Quick: What exactly did George Stephanopoulos do in the Clinton White House? He hosted the daily press briefing for a few months, but he botched the job so badly that Clinton handed the job to Dee Dee Myers. So how did he spend the rest of his tenure?

Don't feel bad if the answer escapes you. Stephanopoulos himself seems confused about what he was supposed to be doing, a problem that has apparently plagued him for years. In 1989, he signed on with Rep. Richard Gephardt (D-Mo.), then the House majority leader. "My new job was as exciting as I expected," he writes, "even though I couldn't explain exactly what it was."

Two years later, he joined the Clinton presidential campaign: "Although my duties were not defined with precision, I didn't press for clarification." After victory, the Clintons told him that he would have a place in their White House, and that he would keep on doing what he did in the campaign. "Exactly what they meant would be worked out later," he writes. "For the moment, it was just nice to hear." When Clinton dragged him from the briefing room, he says, "my new title was the nebulous 'senior adviser for policy and strategy.' Only time would tell what it would mean." Clinton reassured Stephanopoulos that he wanted him by his side, but when Leon Panetta became chief of staff, fears of unemployment strafed his mind, "which meant that I needed a job description beyond 'by my side.' "

All too typical. Washington teems with young people sporting such titles as "assistant," "deputy," and "liaison," all of them hoping to become George Stephanopoulos. They spend 60-hour weeks churning out "policy initiatives" and writing frantic memoranda on "damage control," never reflecting that most of the damage comes from all those initiatives. If they'd all just go home, the government would shrink, the storm would clear, and their mental health would improve. Instead, they settle for Band-Aids: Stephanopoulos grew a beard to cover the stress-induced hives on his chin.

It wasn't just the workload that was making him tense. Anybody in the Clinton White House ran a high risk of legal trouble, and Stephanopoulos was no exception. During the Whitewater probe, he griped to a Treasury official about a Resolution Trust Corporation investigator's GOP connections, wondering aloud if there was a way to fire him. Unknown to Stephanopoulos, the official was keeping a diary, which later fell into the hands of the Office of the Independent Counsel and the Senate Banking Committee. The journal entry did not show any criminal wrongdoing, Stephanopoulos says, but it did cause him some tense and embarrassing moments.

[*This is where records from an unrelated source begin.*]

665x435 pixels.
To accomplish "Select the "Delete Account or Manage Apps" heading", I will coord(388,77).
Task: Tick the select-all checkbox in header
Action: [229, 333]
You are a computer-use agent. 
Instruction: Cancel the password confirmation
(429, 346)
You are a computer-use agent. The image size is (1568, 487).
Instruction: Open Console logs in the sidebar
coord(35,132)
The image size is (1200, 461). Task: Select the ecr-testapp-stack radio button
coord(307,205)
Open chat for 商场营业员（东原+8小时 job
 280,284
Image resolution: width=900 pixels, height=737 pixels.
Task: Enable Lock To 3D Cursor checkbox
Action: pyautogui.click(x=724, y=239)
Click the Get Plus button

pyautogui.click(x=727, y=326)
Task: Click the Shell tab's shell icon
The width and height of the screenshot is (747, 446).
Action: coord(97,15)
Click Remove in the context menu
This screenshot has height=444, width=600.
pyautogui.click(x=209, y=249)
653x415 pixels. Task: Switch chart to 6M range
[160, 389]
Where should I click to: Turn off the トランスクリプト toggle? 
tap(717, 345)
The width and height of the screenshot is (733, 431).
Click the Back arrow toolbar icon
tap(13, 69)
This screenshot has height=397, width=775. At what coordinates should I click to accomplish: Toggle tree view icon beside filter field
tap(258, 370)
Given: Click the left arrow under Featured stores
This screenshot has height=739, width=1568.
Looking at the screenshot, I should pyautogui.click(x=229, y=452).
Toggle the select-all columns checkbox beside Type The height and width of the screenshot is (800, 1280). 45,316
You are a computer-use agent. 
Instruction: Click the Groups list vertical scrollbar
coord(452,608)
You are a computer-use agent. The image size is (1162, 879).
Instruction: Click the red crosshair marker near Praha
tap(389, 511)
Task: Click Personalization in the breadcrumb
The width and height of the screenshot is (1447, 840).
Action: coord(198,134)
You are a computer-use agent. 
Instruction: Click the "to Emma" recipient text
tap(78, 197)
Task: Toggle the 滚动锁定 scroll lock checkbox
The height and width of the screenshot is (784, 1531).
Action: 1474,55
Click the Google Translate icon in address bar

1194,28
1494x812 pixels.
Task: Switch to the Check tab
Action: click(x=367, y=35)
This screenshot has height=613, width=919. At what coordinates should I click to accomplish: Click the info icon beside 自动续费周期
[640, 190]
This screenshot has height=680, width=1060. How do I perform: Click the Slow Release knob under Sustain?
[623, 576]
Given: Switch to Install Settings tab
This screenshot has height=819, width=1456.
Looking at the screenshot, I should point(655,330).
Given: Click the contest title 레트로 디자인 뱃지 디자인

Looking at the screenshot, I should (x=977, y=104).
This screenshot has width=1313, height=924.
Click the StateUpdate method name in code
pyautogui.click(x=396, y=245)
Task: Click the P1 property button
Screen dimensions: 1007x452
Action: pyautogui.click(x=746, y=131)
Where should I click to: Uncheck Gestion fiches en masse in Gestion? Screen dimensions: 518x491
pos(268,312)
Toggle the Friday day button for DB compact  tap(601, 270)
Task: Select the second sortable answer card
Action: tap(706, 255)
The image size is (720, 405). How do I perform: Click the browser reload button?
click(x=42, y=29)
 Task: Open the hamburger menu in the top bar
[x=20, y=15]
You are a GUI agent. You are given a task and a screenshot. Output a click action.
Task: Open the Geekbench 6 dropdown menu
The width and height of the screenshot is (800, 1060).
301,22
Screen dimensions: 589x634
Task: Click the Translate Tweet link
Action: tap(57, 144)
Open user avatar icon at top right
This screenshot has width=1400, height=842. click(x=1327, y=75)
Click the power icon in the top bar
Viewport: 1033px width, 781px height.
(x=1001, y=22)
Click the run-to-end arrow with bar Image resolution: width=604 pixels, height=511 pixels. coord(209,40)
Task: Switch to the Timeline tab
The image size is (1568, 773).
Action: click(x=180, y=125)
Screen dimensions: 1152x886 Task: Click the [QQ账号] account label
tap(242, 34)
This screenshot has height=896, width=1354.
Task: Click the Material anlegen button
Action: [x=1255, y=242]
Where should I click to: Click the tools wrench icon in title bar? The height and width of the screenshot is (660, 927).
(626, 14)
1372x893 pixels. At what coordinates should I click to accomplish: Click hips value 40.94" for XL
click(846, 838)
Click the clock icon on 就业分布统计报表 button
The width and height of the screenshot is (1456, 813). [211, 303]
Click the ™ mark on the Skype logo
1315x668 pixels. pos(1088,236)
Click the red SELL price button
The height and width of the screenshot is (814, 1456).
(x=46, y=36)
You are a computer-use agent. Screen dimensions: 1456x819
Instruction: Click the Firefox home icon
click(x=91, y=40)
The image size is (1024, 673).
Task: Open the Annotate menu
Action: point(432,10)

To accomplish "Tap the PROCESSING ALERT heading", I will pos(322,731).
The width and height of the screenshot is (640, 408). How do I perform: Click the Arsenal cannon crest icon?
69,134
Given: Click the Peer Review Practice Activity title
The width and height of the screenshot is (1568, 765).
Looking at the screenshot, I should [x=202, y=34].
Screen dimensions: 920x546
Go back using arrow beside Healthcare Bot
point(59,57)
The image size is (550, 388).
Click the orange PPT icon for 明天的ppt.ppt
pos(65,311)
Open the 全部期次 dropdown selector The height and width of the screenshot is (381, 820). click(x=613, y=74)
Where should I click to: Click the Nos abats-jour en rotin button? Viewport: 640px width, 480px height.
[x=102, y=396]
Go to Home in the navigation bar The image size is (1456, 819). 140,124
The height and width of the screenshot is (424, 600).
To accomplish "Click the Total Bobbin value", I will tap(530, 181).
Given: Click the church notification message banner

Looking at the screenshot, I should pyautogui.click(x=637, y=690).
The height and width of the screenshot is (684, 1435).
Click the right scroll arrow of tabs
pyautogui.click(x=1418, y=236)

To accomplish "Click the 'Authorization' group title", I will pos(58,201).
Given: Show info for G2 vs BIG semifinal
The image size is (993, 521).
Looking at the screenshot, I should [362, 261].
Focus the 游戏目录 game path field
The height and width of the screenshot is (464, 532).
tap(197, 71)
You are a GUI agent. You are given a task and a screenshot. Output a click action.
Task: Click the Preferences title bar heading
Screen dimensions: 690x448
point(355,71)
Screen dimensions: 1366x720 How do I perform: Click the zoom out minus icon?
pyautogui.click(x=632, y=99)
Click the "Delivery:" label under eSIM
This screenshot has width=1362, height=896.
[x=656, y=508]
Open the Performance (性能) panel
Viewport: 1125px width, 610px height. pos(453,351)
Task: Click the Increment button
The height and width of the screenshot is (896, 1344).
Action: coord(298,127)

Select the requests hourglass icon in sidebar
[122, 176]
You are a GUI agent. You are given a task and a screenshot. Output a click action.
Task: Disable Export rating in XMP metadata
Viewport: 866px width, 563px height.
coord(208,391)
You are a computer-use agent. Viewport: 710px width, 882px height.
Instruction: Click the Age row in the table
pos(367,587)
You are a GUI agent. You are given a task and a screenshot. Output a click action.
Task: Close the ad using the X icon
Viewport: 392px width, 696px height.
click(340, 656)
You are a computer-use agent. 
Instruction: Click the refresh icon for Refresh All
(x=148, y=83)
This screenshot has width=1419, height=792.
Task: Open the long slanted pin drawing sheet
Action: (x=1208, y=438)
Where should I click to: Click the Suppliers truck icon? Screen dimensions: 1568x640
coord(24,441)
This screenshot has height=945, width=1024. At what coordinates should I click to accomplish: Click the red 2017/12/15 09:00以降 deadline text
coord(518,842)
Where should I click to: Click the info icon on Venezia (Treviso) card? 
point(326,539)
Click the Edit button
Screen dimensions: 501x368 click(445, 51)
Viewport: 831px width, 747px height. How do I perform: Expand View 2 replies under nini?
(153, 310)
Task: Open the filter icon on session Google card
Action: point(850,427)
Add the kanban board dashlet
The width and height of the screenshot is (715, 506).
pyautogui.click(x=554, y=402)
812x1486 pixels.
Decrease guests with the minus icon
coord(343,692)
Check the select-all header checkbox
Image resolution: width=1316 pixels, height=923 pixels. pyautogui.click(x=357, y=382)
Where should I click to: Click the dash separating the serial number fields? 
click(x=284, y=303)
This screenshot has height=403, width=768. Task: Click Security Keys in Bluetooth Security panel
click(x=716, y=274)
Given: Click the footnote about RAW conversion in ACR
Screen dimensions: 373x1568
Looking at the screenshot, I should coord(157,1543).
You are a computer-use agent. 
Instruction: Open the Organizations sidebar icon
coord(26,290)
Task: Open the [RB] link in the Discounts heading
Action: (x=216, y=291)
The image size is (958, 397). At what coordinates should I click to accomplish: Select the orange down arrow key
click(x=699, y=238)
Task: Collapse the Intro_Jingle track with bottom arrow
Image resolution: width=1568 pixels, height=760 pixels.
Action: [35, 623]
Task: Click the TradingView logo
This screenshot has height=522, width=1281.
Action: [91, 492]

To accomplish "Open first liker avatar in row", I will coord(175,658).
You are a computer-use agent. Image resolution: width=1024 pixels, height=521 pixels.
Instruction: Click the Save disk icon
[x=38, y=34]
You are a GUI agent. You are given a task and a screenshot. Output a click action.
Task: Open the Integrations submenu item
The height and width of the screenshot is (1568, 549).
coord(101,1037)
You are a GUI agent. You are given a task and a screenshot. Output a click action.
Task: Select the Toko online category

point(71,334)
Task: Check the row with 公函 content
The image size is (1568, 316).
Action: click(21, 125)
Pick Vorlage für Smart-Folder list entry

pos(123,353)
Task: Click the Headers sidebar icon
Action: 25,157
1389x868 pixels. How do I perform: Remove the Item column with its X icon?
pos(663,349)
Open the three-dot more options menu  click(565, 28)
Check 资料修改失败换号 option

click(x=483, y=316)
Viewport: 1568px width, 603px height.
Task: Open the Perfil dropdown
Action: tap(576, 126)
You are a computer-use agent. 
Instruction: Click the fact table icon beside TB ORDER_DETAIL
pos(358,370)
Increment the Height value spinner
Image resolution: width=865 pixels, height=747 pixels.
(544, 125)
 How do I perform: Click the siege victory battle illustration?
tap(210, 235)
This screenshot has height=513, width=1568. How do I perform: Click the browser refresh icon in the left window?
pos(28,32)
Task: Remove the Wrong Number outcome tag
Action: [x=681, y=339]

The incident undoubtedly reminded him of what was already conventional wisdom among Washington insiders: Diaries are subject to subpoena, so never keep one. According to press accounts of Stephanopoulos' book deal, he abided by that rule throughout his White House years.

A question arises. Although Stephanopoulos surely has a fine memory, it is implausible to think that he summoned 456 pages of detail and dialogue from the recesses of his brain. It is hard enough to reconstruct a conversation from yesterday, much less seven years ago. So without a diary, where did he get all this material?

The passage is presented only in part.